• Assigned task: Using the listing below, print the line containing "Where should I", the line containing "This screenshot has height=389, width=740.", and each line between them, exactly and nothing else. Pictures stay out of the print.

• Data:
[Start of section]
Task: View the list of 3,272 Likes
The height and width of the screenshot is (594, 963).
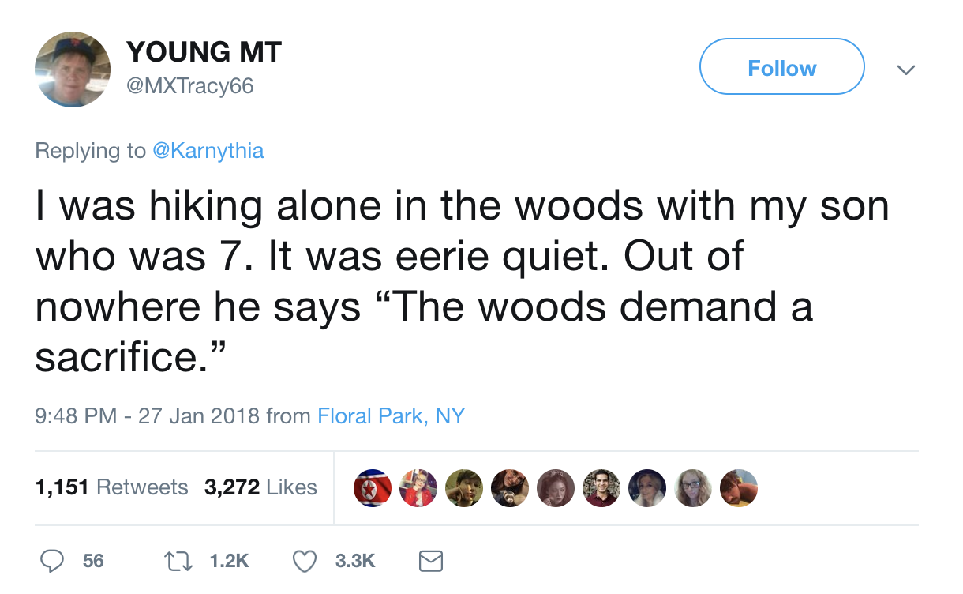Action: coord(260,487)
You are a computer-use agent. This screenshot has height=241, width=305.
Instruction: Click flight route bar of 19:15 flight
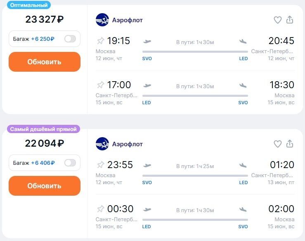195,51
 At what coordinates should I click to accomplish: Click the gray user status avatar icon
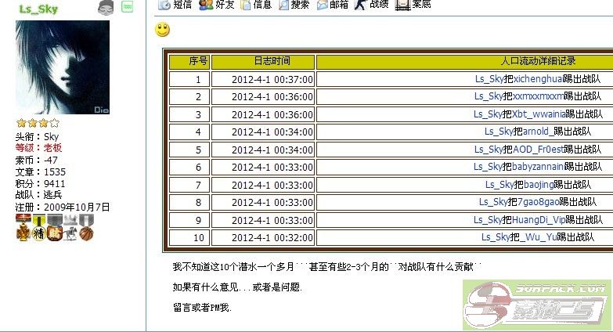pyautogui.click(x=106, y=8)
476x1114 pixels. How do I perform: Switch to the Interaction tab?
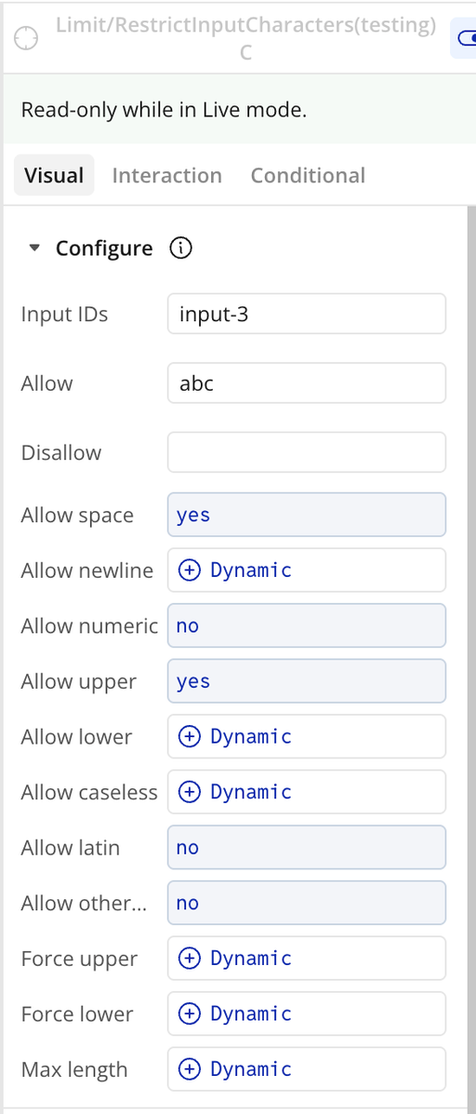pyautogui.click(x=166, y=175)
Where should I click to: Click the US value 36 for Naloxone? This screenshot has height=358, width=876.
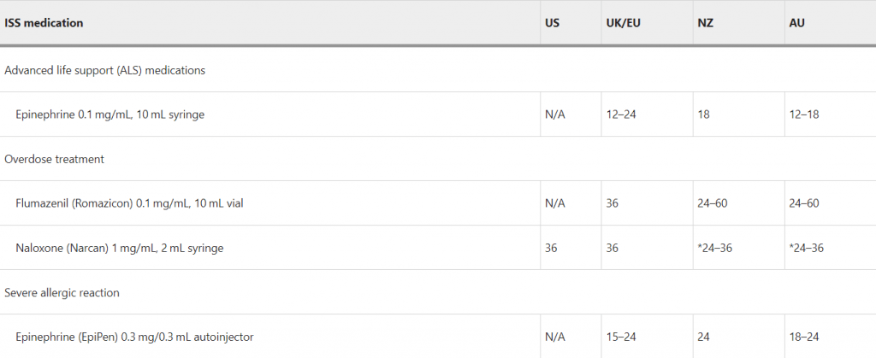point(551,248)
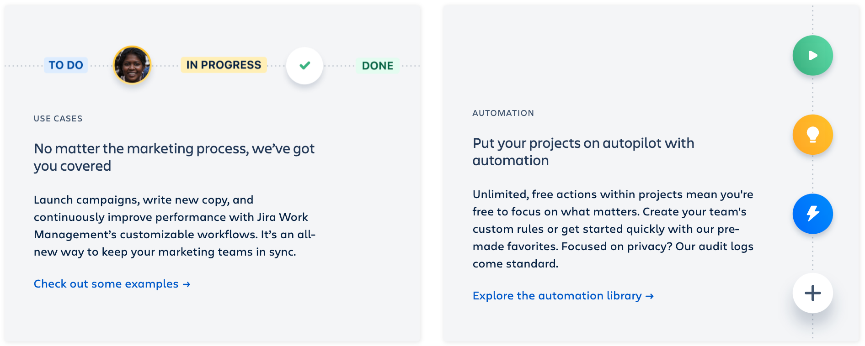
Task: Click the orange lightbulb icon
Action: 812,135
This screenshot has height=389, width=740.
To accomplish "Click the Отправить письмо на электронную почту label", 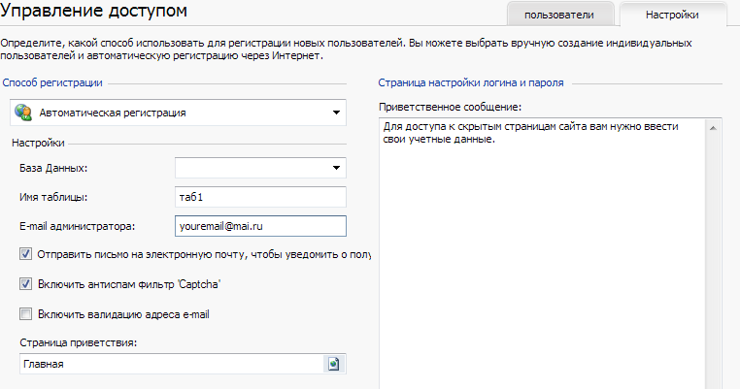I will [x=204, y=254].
[End of section]
[Start of section]
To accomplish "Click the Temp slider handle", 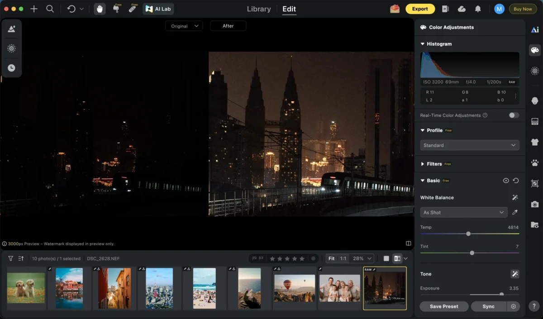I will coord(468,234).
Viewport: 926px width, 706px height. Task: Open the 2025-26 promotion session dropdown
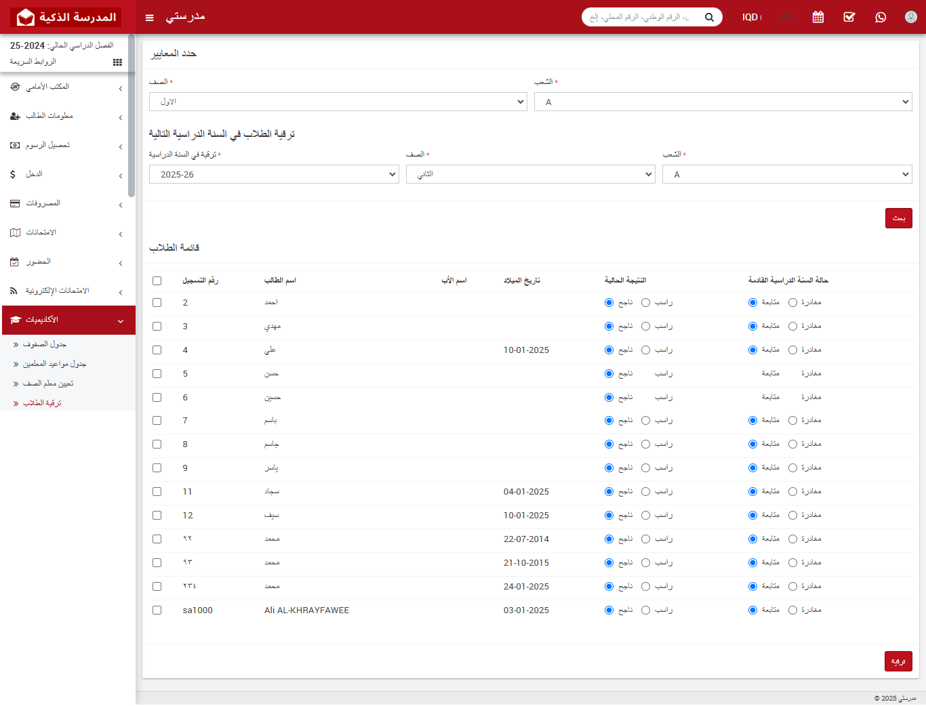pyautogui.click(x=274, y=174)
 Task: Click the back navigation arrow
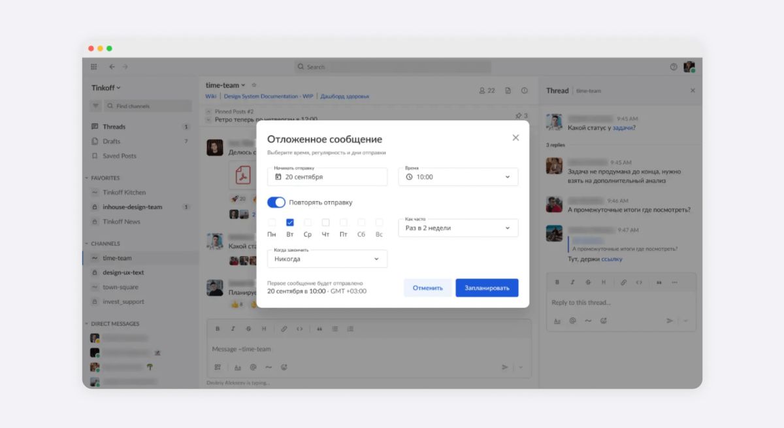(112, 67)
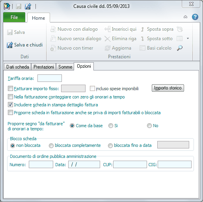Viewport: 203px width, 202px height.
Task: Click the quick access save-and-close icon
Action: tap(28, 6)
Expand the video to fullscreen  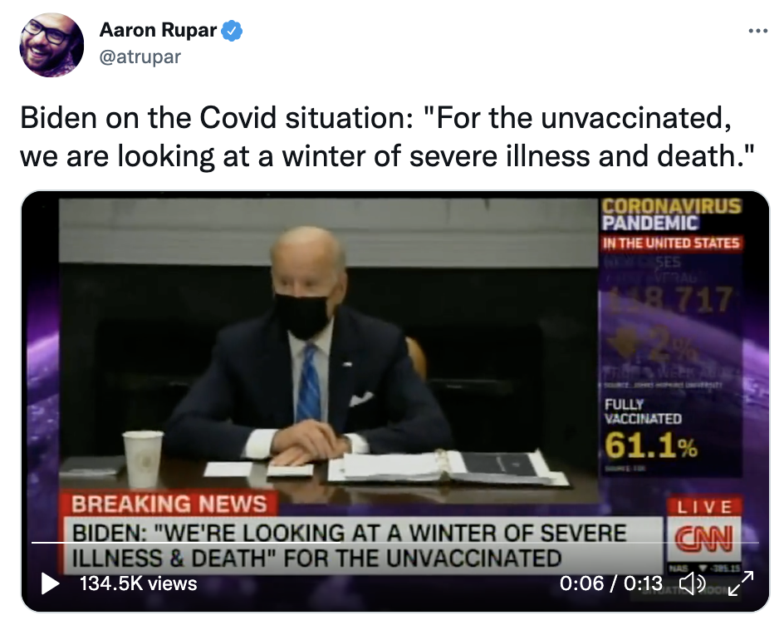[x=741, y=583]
[End of section]
• Solution for this task:
Where should I click to: Click the US value 36 for Naloxone? This screenshot has height=358, width=876.
point(551,248)
Task: Click the orange lightbulb icon
Action: 812,135
This screenshot has height=389, width=740.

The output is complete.